_EXERCISE OBJECTIVE_. Transcribe the data exactly, pictures excluded.

_DATASET EXTRACT_.
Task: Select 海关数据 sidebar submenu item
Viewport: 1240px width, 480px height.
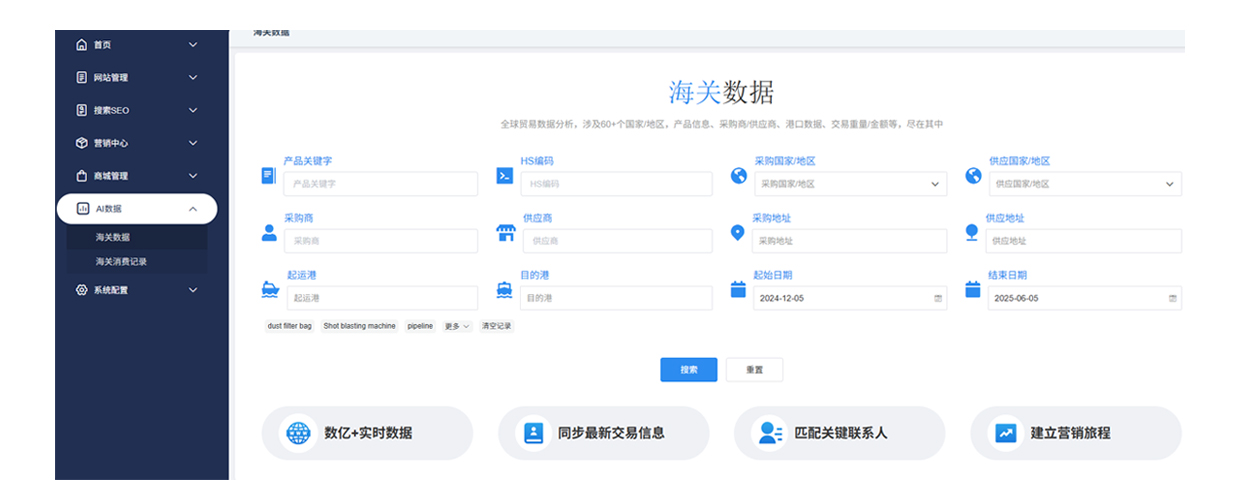Action: click(x=113, y=237)
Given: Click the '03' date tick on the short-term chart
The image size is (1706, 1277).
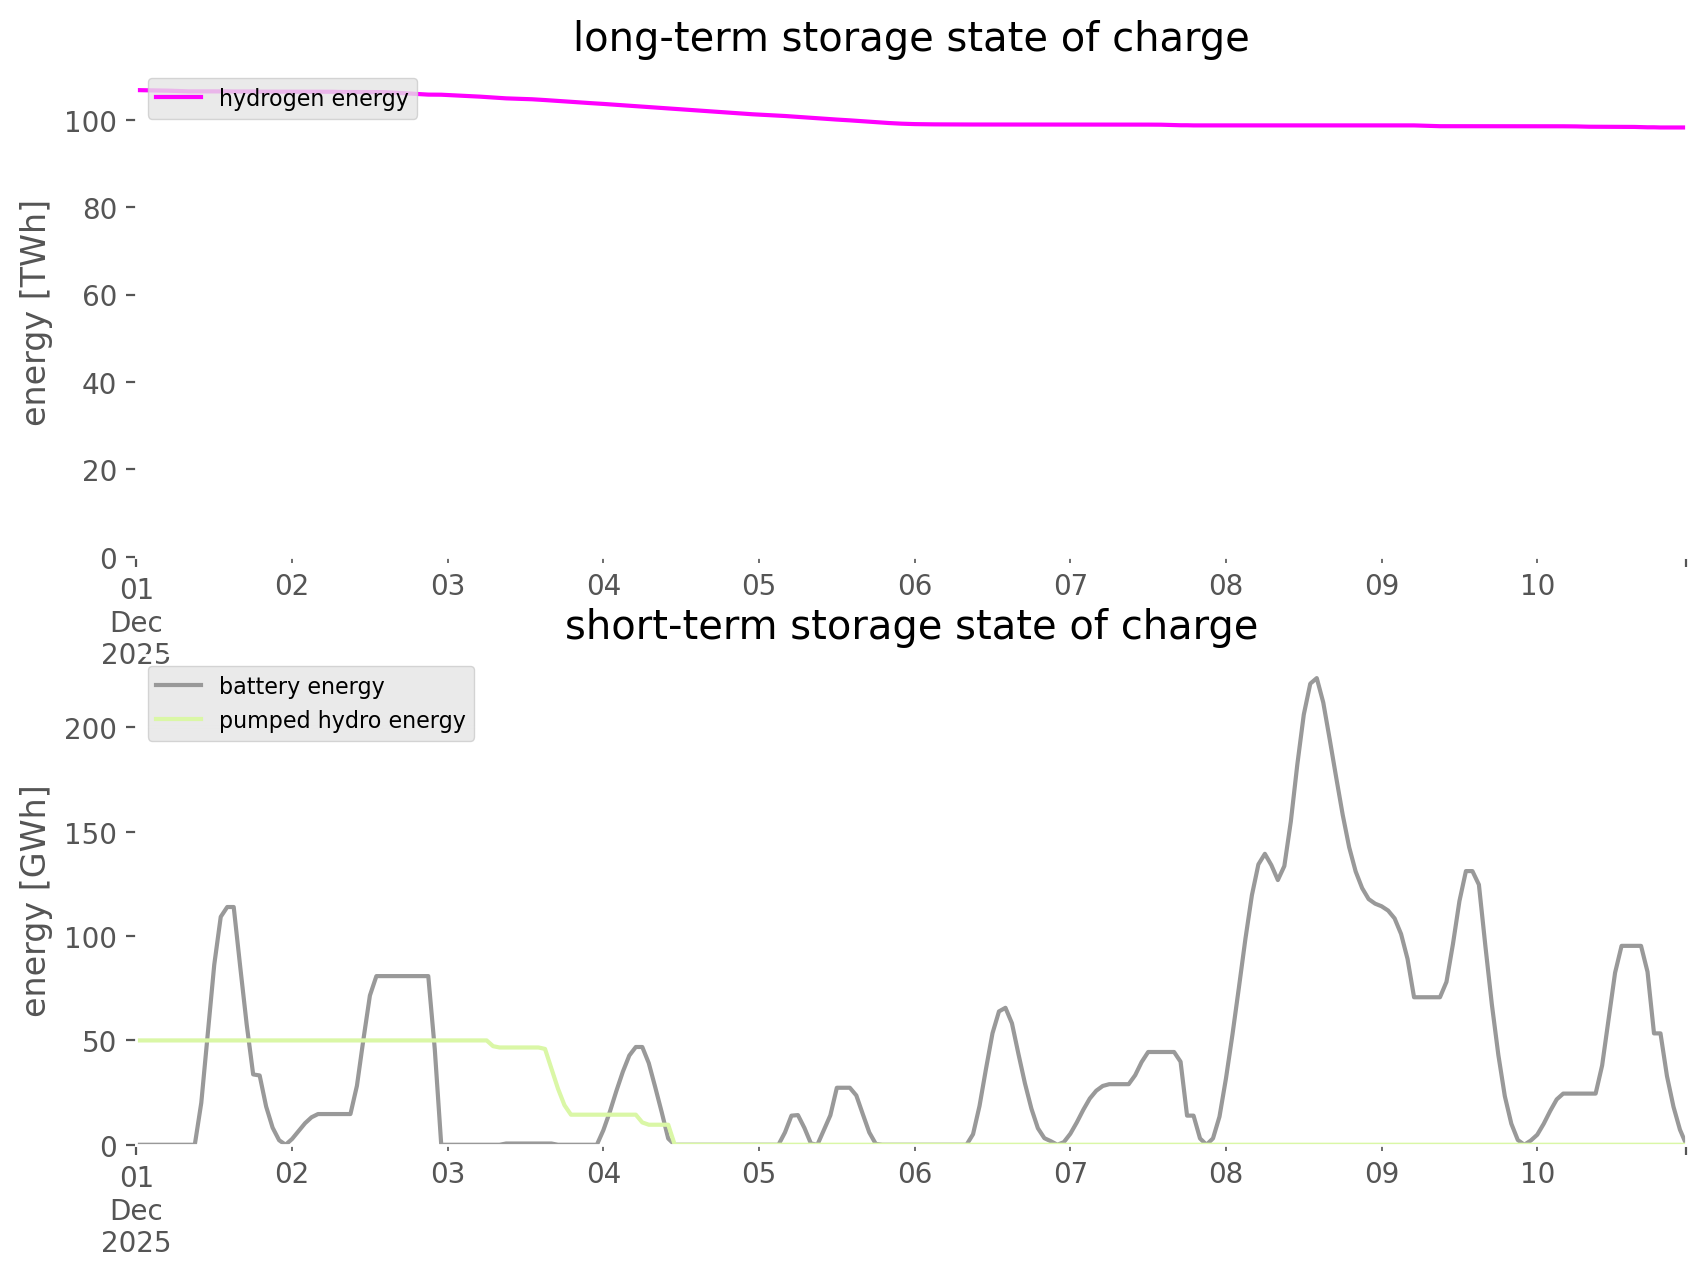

_SOLVED PROBLEM_.
Task: Select 海关数据 sidebar submenu item
Viewport: 1240px width, 480px height.
Action: click(x=113, y=237)
Given: Click the '03' date tick on the short-term chart
The image size is (1706, 1277).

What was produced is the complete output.